## Required action
Pictures must be left out. Retype exactly the lines from the one containing "Task: Click the '6.8 inch' size text" through the last line of the records below.

==*==

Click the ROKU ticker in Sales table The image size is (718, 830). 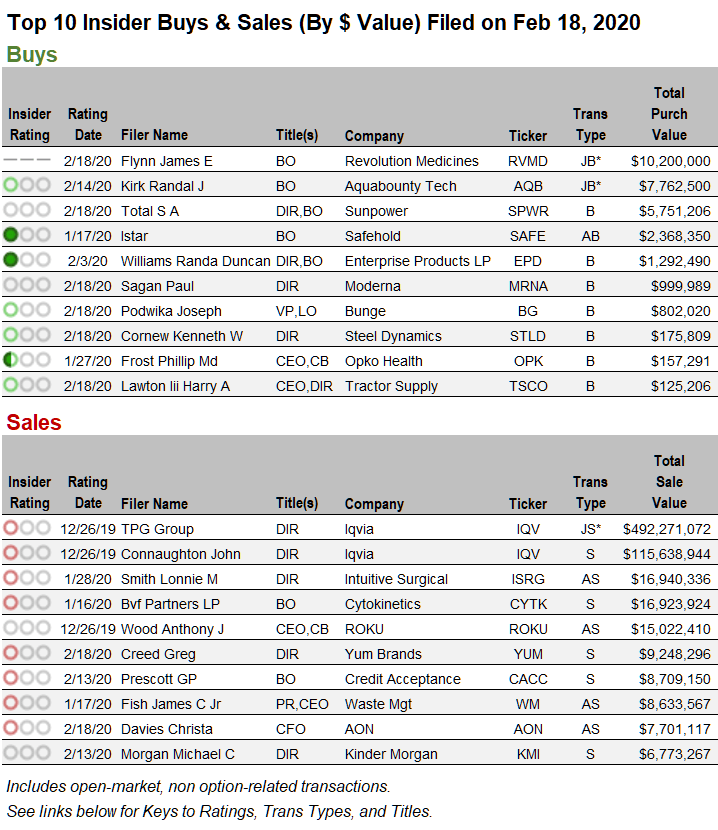click(528, 629)
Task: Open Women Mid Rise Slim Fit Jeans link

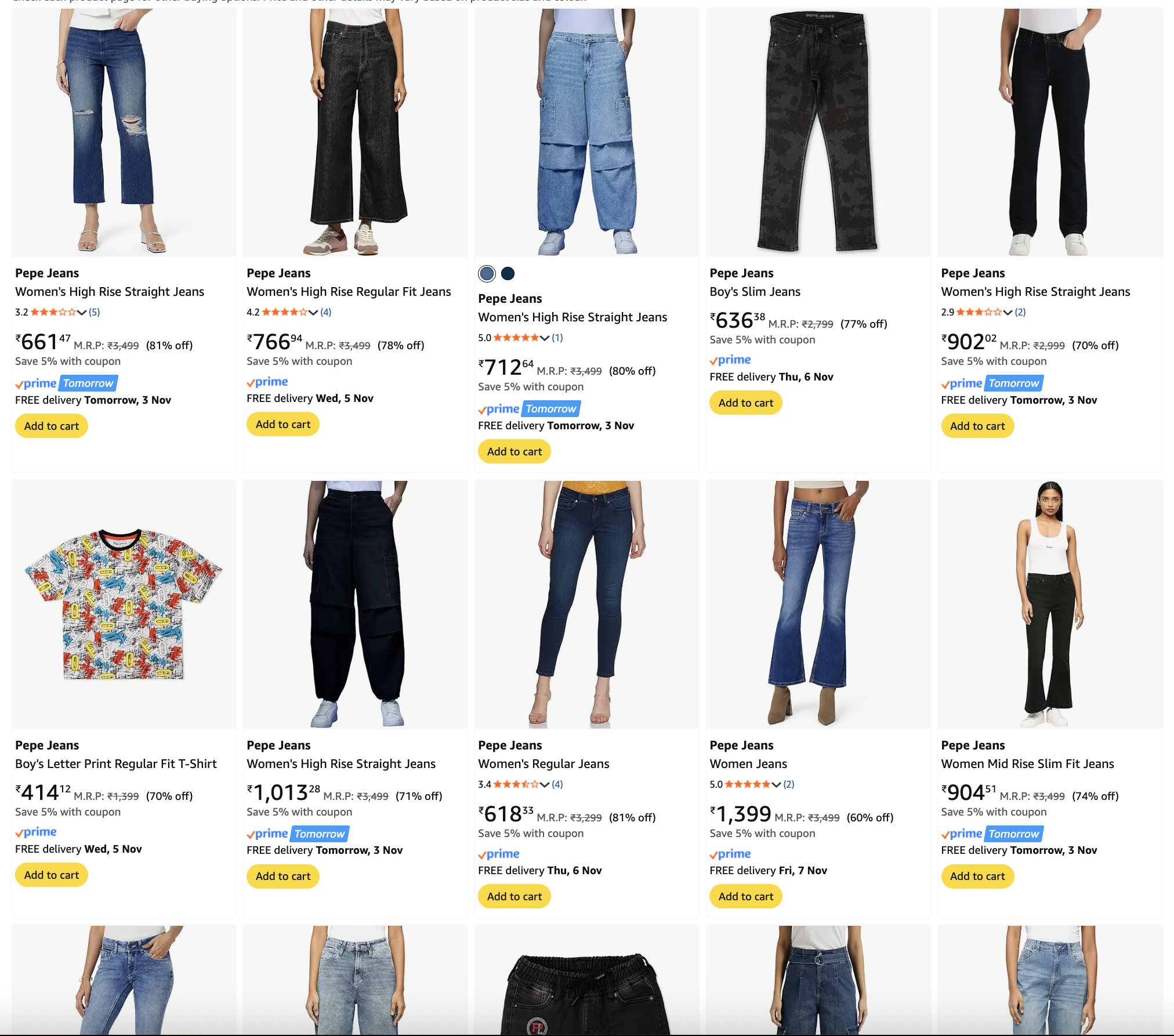Action: (x=1027, y=764)
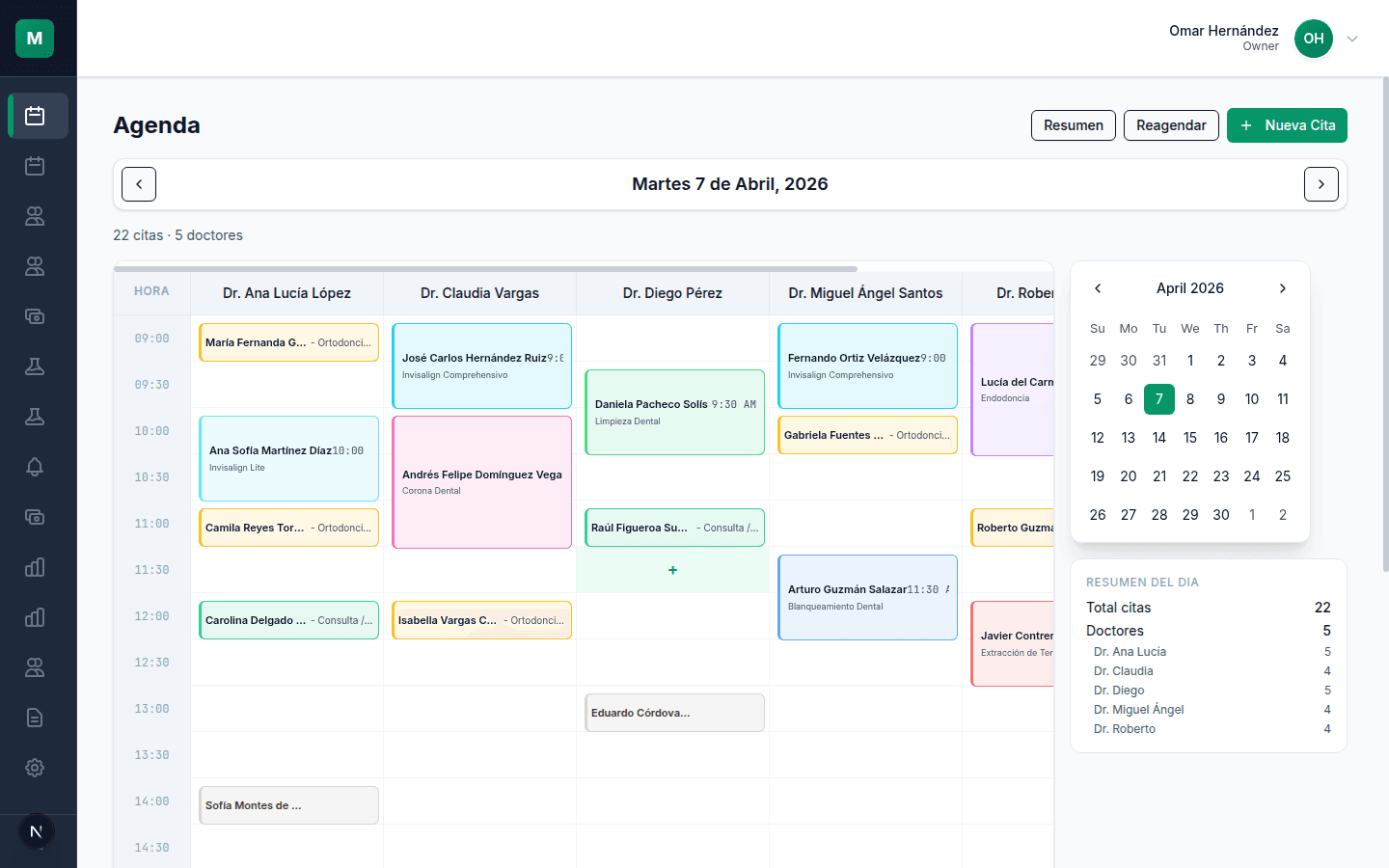Image resolution: width=1389 pixels, height=868 pixels.
Task: Create a new appointment with Nueva Cita
Action: pos(1287,125)
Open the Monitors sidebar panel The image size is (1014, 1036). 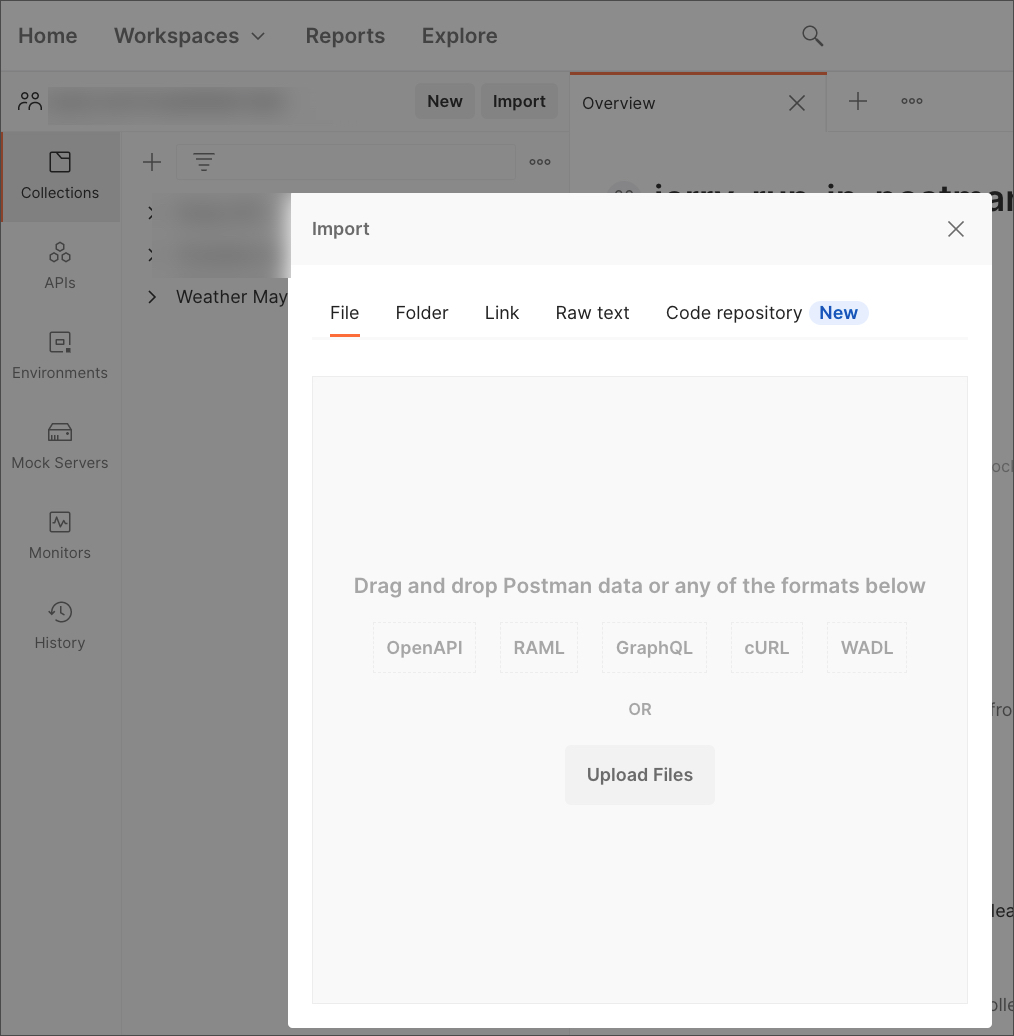coord(60,536)
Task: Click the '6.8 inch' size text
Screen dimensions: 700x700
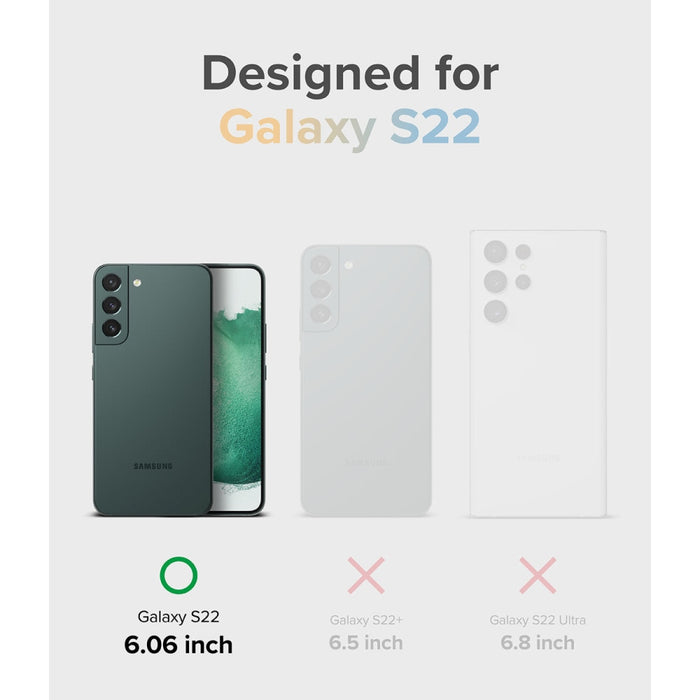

==*==

## Solution for this task
Task: Click the '6.8 inch' size text
Screen dimensions: 700x700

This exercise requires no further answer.